RaspberryYoghurtMeatPotatoPie · 15/10/2025 00:17

Where’s the passive bit?

Sounds like he had it coming.

Passive because he didn’t know she was doing it, assuming she didn’t spit in the hot chocolate in front of him

Crispynoodle · 15/10/2025 00:20

I’m 59 with several health issues I really want to retire but I’m very scared to have little income only 20 years of work based pension

Luckystar67 · 15/10/2025 00:20

I wish that over 80s should be de prioritised by the NHS as they take up so many of it's resources.

GarlicPound · 15/10/2025 00:23

I 'diagnosed' one of my nephews as a psychopath when he was still a cute, young teenager. I'm not saying he's a murderer or anything like that, only that he's extremely manipulative for his own benefit, pursues his aims remorselessly and has no interest in others' wellbeing.

Now he's a successful adult, his parents were talking about how he never makes friends outside his small professional circle and doesn't actually like people. I decided I was right all those years ago but will never say so! I feel a bit sorry for his siblings, who just kept taking the hit for him as children and no doubt will again.

Unbelievable2025 · 15/10/2025 00:24

@Hungrysalmon87 I quite respect your honesty and totally understand that.

LonelyPotato · 15/10/2025 00:26

I wasted my life due to the trauma I endured throughout childhood and my teens to throughout my 20s. Both parents first, then the father of my child. I’m NC with all but I’ve been stuck in the trauma loop ever since. I’m a hermit. Completely fucked up. I’ve never found a way out as I’m consumed by it. Constant flashbacks, nightmares, panic attacks that come out of nowhere. I’ve been made into a broken person. I was always very clever and could have made it into a brilliant career. CPTSD has me firmly in its grasp. DD is autistic with a PDA profile so her constant screaming hysterical meltdowns over the smallest of things cause complete havoc with my mental health triggering flashbacks of what I’ve had happen to me.
All I ever wanted was to be married with children and also have my own career. Each choice was taken away from me one by one, horrific miscarriages along the way.
Now I’m alone with 13 year old DD walking on eggshells every minute because a meltdown can just suddenly happen at any given moment at any time of day, or multiple times a day. It’s hard to live like this. I rarely leave the house. I’m her advocate and will alway keep fighting for her but it’s at the detriment of my mental health. Chipping away every day. I love the bones of her and live in fear of shutting down unable to cope any more.

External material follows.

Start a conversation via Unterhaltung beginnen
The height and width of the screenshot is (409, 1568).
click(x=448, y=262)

Unbelievable2025 · 15/10/2025 00:26

Reallyneedsaholiday · 14/10/2025 21:51

I wasn't in love with my husband when we got married.

Just wondering why you married him? Did you think he would be a good husband/father?

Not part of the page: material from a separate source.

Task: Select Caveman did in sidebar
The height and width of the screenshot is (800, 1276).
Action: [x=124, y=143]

GarlicPound · 15/10/2025 00:26

Soonenough · 15/10/2025 00:11

I wish I was a widow. I do have secret money but I owe my bro £4000. I did influence uncle to cut some relatives out of his will . It is my fault I got sacked for thinking I was the righteous one but I was badly wrong . I am jealous of some of my friends . I think I still love my ex . I don't really care about my friends problems.

Shock Do you feel at all bad about any of this?